Cost Comparison: Mexico Labor Rates vs. the U.S.
Fully burdened direct labor costs per hour at a manufacturing operation in Mexico is $4.58 USD versus $22 per hour in the U.S. This totals $571,584 annually for a 50-person workforce (made up of semi-skilled operators) compared to $2,288,000 in the U.S. with a savings equaling $1,716,416 only on labor.
Comparing costs side-by-side paints a clear picture of how beneficial it can be for U.S. manufacturers. And the savings increase as the headcount gets higher. Here is a breakdown of cost savings of Mexico labor rates vs. U.S. rates when companies expand:
- $3,432,832 for 100 employees
- $5,149,248 for 150 employees
- $6,865,664 for 200 employees
In addition to the overall labor rate being lower, Mexico also follows a 48-hour work week vs. the 40-hour work week recognized in the U.S., thereby, increasing productivity at a lower cost. However, a strong industrial workforce leads to high competition. A shelter services company helps to ensure manufacturers are offering competitive pay and benefits, as well as upholding the type of amenities, perks, and company culture employees expect.

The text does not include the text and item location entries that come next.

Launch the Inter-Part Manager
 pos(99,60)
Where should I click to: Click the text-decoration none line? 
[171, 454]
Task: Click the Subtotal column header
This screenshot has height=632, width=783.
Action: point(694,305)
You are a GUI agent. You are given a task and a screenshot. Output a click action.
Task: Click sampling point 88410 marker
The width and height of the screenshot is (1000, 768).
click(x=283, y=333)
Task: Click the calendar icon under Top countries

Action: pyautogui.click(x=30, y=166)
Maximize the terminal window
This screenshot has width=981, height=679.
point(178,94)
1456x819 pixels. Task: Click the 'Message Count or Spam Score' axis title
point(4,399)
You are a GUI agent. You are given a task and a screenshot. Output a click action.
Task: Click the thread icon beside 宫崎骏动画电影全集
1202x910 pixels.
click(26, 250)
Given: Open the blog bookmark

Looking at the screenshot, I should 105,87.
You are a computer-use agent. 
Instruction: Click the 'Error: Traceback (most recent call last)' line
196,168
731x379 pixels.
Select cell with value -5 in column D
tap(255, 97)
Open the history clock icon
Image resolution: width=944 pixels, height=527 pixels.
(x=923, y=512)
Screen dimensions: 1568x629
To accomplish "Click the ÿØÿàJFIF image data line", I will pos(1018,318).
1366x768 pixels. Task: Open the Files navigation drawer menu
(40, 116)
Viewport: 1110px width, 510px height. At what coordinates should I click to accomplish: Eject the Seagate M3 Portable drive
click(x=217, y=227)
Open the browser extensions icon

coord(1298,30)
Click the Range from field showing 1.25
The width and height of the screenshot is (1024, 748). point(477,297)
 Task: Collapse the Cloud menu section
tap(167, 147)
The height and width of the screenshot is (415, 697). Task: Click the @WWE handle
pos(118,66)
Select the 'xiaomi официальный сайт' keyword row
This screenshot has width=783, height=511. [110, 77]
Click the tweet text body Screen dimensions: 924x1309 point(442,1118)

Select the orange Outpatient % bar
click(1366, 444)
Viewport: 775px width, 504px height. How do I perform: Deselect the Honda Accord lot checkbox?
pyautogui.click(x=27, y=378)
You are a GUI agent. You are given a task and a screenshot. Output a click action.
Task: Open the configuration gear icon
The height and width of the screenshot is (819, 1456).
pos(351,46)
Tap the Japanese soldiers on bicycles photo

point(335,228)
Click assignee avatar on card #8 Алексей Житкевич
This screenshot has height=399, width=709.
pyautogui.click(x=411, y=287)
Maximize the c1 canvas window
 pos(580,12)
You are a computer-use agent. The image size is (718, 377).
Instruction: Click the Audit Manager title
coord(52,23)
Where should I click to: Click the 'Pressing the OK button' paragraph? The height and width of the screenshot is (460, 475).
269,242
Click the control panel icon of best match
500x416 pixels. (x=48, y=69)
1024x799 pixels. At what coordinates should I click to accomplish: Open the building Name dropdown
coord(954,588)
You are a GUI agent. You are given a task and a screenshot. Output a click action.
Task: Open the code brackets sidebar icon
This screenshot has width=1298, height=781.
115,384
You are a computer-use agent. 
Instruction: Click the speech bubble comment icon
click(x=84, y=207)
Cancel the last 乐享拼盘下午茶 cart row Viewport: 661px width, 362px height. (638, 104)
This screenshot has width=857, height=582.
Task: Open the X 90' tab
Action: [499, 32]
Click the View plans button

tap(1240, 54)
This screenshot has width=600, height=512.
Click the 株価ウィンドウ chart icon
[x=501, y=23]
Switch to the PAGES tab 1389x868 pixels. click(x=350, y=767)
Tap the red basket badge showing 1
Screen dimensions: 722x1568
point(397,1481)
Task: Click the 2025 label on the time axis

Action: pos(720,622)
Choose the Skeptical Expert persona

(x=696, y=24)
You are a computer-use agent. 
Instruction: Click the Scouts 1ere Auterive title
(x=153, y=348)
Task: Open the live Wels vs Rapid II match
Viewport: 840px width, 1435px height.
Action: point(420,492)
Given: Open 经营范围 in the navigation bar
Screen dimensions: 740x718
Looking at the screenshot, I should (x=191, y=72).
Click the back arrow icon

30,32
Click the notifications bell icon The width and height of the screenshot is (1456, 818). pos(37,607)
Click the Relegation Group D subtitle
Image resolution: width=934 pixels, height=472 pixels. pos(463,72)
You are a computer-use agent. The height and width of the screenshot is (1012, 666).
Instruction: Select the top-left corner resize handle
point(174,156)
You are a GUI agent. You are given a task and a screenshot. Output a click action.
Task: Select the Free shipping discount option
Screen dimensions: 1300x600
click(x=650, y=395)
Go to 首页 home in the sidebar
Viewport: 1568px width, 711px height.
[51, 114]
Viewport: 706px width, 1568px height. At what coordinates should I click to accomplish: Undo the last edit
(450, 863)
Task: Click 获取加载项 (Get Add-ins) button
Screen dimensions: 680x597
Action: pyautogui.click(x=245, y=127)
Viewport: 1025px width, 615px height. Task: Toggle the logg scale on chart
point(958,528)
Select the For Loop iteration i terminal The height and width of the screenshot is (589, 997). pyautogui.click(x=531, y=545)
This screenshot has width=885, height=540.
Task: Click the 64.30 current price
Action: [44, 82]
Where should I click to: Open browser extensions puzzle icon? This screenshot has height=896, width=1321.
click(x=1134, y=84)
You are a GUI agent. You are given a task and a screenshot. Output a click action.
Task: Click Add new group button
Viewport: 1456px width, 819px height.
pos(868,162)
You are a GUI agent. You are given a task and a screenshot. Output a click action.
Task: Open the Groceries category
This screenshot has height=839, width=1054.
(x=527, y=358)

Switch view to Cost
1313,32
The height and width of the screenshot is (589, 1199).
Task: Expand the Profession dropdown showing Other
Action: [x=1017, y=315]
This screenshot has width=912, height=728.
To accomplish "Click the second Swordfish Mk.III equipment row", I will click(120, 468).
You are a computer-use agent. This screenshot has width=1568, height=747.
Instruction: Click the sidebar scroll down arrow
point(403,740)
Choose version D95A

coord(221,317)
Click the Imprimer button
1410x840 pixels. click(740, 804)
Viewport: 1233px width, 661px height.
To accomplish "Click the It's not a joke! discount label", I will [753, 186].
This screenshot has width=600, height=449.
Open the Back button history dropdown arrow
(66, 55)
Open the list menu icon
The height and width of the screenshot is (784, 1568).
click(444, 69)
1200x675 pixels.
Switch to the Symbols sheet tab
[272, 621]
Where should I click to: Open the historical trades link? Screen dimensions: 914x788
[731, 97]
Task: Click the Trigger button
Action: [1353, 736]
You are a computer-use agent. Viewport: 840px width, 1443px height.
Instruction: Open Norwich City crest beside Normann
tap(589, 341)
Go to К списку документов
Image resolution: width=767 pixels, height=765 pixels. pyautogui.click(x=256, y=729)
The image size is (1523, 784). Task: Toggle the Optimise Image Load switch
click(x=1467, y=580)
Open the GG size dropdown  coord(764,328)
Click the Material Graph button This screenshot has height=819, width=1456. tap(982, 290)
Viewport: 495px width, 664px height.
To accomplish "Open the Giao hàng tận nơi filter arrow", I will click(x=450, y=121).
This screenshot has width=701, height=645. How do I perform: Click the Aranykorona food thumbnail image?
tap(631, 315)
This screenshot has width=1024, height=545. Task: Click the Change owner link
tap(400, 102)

Understanding Mexico’s Labor Laws and Workforce
To reap the benefits of the cost of labor in Mexico, manufacturers must also know how to minimize risk. Foreign labor law is complex and can be difficult to navigate alone. For example, Mexico has specific severance laws which can make even the smallest misstep potentially expensive and damaging due to fines and other penalties.
Additionally, the availability of technical labor with experience in various manufacturing sectors is plentiful. Foreign manufacturers benefit from this minimal learning curve when recruiting new employees. However, companies must position themselves as competitively as possible to quickly recruit and retain the best talent. Partnering with a shelter company like IVEMSA provides an in-house HR team with an established network to handle all recruiting, hiring, retention, and compliance needs when operating in Mexico.
Site Selection and Production Startup
In addition to labor, rent is the next main area where the highest costs occur. Leases in Mexico are often one-third of what manufacturers are facing in the U.S., plus adding in the lower cost of labor. IVEMSA can help determine the best location through a site selection analysis which narrows down researched options based on a manufacturer’s specific needs.
Shelter services also include obtaining all permits and certifications, help to identify local suppliers, and handling all other administrative responsibilities to ensure production launches within three to four months. Essentially, IVEMSA acts as a trusted guide to walk companies through all aspects of Mexico manufacturing solutions to promote growth.